Companies are planning their long-term remote work strategies: some big ones have decided in favor of a permanent remote policy, such as Twitter or Square. Others will be remote at least until summer 2021, like Google, Uber and Facebook. There are companies that might develop hybrid formats to cater to the need of risk groups or other similar factors.

As each company decides what working format suits it best, what rules will be kept in place? and what will be revisited? What are the processes set up in place that guarantee your company’s operation remains flexible enough to embrace change and tight enough to remain secure?

The benefits of working from home can be seen from different perspectives, companies reduce their fixed spending and can access bigger and better prepared talent pools. Employees on their side need to spend less time commuting and can live where they choose to. According to a recent survey a third of workers expect WFH to be permanent or at least long term.

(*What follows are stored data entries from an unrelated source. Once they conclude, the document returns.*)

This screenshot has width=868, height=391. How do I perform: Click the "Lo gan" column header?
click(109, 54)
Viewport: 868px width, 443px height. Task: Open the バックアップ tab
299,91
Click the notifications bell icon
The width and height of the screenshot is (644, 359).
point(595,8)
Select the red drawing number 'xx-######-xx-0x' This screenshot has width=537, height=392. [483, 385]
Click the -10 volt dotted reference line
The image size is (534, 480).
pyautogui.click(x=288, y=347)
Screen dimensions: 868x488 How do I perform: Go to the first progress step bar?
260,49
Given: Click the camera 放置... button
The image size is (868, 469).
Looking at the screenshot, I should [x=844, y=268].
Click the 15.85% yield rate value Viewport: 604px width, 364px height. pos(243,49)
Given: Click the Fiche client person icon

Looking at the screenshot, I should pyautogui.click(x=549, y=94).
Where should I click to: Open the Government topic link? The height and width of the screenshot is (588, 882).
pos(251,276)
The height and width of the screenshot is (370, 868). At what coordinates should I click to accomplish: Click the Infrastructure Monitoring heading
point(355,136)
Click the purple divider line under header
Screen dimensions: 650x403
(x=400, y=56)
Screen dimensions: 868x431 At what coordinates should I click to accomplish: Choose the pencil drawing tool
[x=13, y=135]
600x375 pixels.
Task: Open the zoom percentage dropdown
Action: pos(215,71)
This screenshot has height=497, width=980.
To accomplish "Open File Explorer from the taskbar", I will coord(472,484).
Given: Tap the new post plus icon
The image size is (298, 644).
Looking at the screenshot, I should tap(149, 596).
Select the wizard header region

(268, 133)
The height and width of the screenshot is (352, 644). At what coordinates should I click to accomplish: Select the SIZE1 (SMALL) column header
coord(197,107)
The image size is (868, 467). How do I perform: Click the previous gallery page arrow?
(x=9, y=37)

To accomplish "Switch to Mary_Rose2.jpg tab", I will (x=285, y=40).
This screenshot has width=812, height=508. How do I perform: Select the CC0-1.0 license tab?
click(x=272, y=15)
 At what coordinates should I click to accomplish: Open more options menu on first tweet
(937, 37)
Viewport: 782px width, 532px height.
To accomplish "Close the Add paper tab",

There are also challenges brought forth by these changes in every level both to individuals, societies and cities as a whole: Parents need to juggle working, chores and child rearing in the same time and space with no apparent change from one role to the other. Societies need to reimagine how to interact and maintain proximal while keeping distant. And cities will also inevitably be transformed, from James Altucher incendiary article to fully booked moving companies and rising housing prices in suburbs. The scale of changes to how we organize life might not be all apparent today.

Change acceleration has gone hand in hand with the Covid-19 pandemic, and as we settle into the “new normal” of being homebound, this new lifestyle can and should be framed as an opportunity to find new, more efficient ways to work, collaborate, live.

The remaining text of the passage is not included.